# What to do
Gather up every line from the entries below that uses the word "Task".

# Entries supplied
◆ ◆ ◆ ◆ ◆ ◆ ◆
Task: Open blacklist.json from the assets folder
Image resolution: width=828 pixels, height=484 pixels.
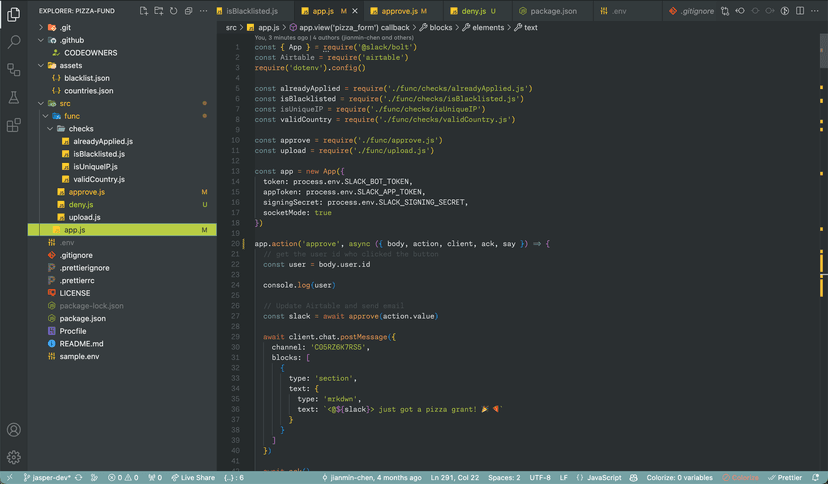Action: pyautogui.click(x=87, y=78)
◆ ◆ ◆ ◆ ◆ ◆ ◆
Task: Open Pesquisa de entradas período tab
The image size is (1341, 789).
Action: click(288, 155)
◆ ◆ ◆ ◆ ◆ ◆ ◆
# Expected output
Task: Open blacklist.json from the assets folder
Task: Open Pesquisa de entradas período tab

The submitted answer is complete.